── Study text

In addition, something that is less written about but is incredibly important is bias from below. These women were happy to be promoted if they didn’t have to lead a team. There’s quite a bit of evidence that we don’t like female bosses; we don’t like to be told by women; and we tend to be harsher with women. Research suggests, for example, that female faculty tend to be evaluated more harshly than their male counterparts. I don’t think we talk enough about bias from below.
Because leadership is still not associated with women, some women might not want to be in this sandwich position. There’s bias from below, but women also have to deal with bias from above, where people might not give them the same type of performance rating because they might not have “male” attributes such as vision, assertiveness, leadership, etc. There’s lots of evidence for that.
I see the “broken rung” everywhere now. Maybe women are also a little nervous that, in a managerial role, they have less control over their time. But the typical problems we’re seeing are these two biases. Discrimination from above in some ways is a smaller problem than discrimination from below, not because it’s quantitatively smaller, but I think it’s easier to be fixed.
GAZETTE: What can companies do to make sure promotion decisions are not clouded by these biases? Is there a test for this similar to blind auditions?
BOHNET: We have worked with a financial services company where we focused on their performance appraisals. There’s research suggesting that there are gender differences and race differences in performance ratings, which typically are subjective. In many organizations, employees are asked to self-evaluate, and then to share self-evaluations with their managers, and then managers make up their minds.
Women tend to give themselves lower ratings and that’s exactly what we found in our company as well. Women, and particularly women of color, gave themselves lower ratings. This can lead to a vicious circle where managers are influenced by these self-ratings. So, because of our work, this company stopped sharing self-evaluations with managers.
Even more importantly, it now runs calibration meetings at the end, once managers have submitted their performance appraisals, where they make sure they don’t have gender dynamics, or race dynamics in specific departments.
GAZETTE: Is there anything women can do if they’re concerned bias is limiting their opportunities at work?
BOHNET: It’s very, very hard. Generally, the more structured any process is, whether that is hiring, an interview, a performance appraisal process, a promotion process, the less likely we will see bias. Bias thrives on ambiguity. Based on the data women should feel better in environments that have less ambiguity, where we have more structure, and policies are clear.
GAZETTE: Given how pervasive this is and the inequities that flow from disparate promotion rates, does this call for some government policy intervention?
BOHNET: You can be sued, of course, if it can be shown that there’s gender discrimination in promotions. But some companies have been proactive. Google, for example, reached out to its technical employees with a message I reference in my book “What Works.” It said: “I wanted to update everyone on our efforts to encourage women to self-nominate for promotion. This is an important issue, and something I feel passionately about. Any Googler who is ready for promotion should feel encouraged to self-nominate and managers play an important role in ensuring that they feel empowered to do so. … We know that small biases — about ourselves and others — add up over time and overcoming them takes a conscious effort.”
Sometimes, we have to go that extra mile, where we decrease the barriers for those for whom self-promotion just is not the norm. Backlash for counter-stereotypical actions, unfortunately, still is real.

────
── Information given

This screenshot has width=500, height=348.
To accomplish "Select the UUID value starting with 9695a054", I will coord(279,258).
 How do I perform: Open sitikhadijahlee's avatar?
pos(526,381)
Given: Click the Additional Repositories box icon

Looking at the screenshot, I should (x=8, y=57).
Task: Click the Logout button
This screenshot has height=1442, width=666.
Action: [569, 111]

────
── Information given

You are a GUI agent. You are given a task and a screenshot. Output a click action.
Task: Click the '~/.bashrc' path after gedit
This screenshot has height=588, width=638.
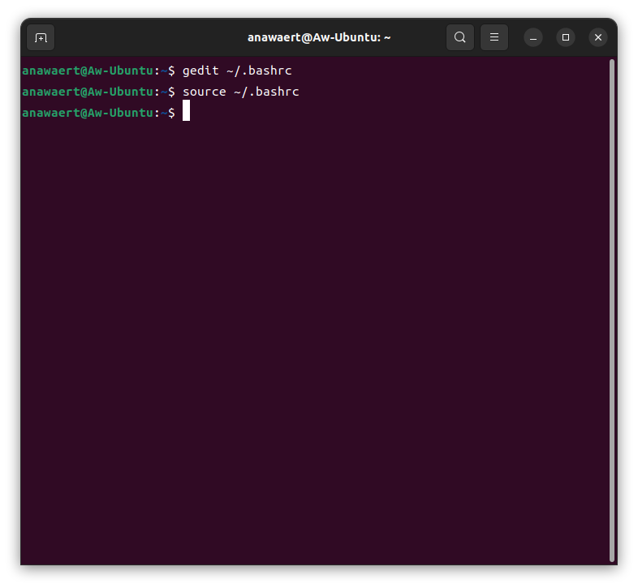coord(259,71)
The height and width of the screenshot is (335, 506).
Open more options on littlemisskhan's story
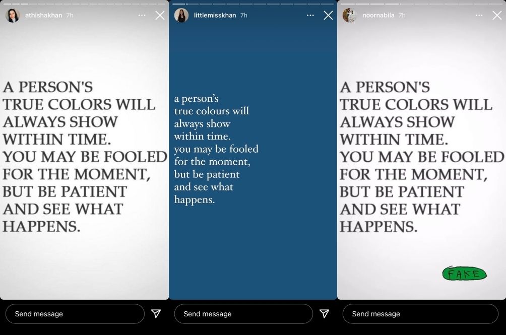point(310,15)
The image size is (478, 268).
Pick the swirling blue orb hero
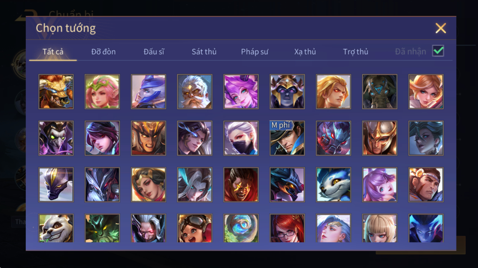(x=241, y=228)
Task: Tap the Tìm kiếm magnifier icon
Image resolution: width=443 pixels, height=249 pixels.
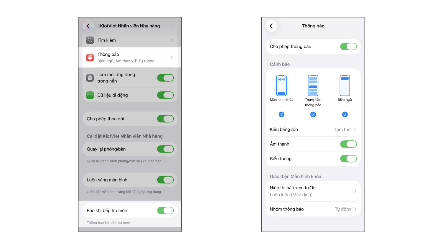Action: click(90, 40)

────
── Information given

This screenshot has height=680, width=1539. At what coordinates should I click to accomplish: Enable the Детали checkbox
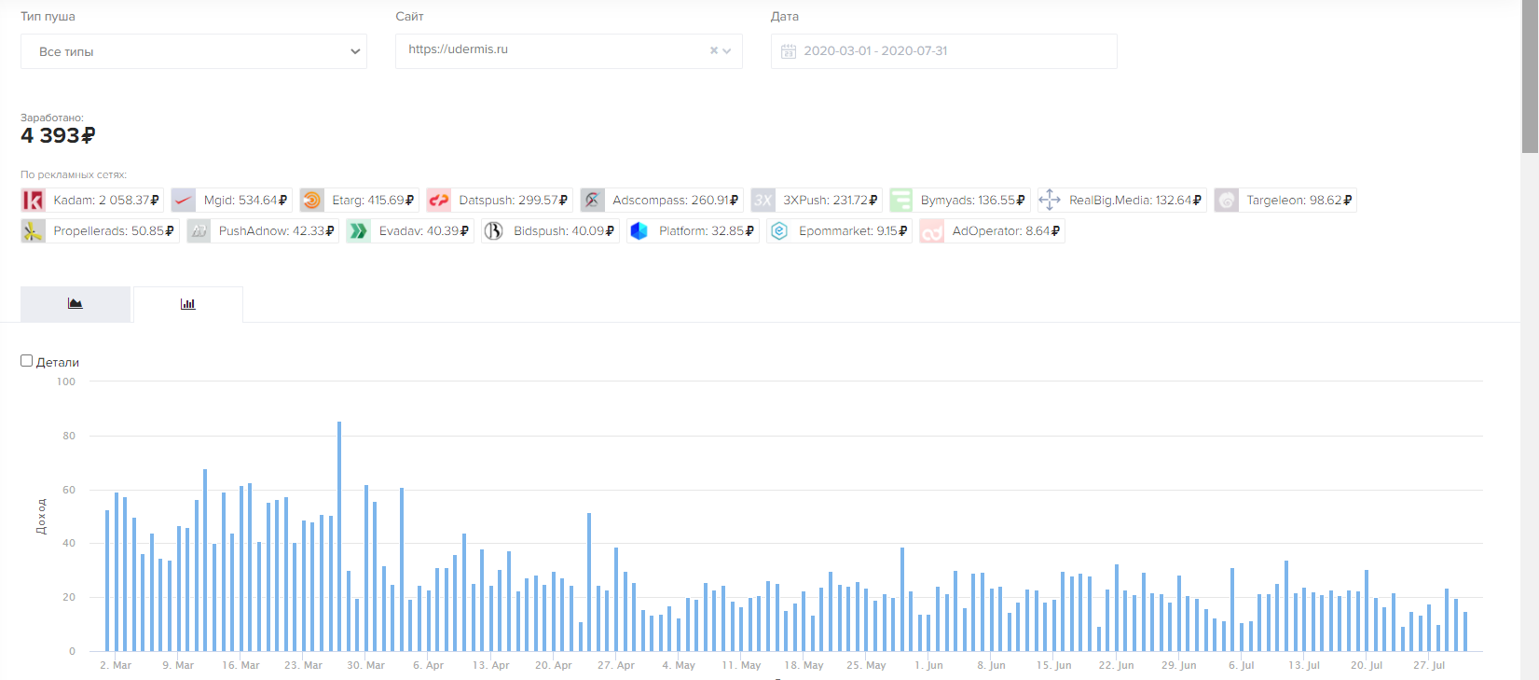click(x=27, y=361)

────

Tasks to complete =>
#1 From the interview on promotion bias above, write out the part that opens with the words containing "Sometimes, we have" and closes with "still is real.".
#2 Answer these questions from the interview on promotion bias above.
(a) What did the financial services company stop sharing with managers?
(b) According to Bohnet, what does bias thrive on?
(c) Which company sent the message to its technical employees that Bohnet references in her book "What Works"?
#3 Translate this sentence from the interview on promotion bias above into Spanish: "Generally, the more structured any process is, whether that is hiring, an interview, a performance appraisal process, a promotion process, the less likely we will see bias."

Answers =>
#1
Sometimes, we have to go that extra mile, where we decrease the barriers for those for whom self-promotion just is not the norm. Backlash for counter-stereotypical actions, unfortunately, still is real.

#2
(a) Self-evaluations.
(b) Ambiguity.
(c) Google.

#3 En general, cuanto más estructurado sea cualquier proceso, ya sea la contratación, una entrevista, un proceso de evaluación del desempeño o un proceso de ascenso, menos probable será que veamos sesgos.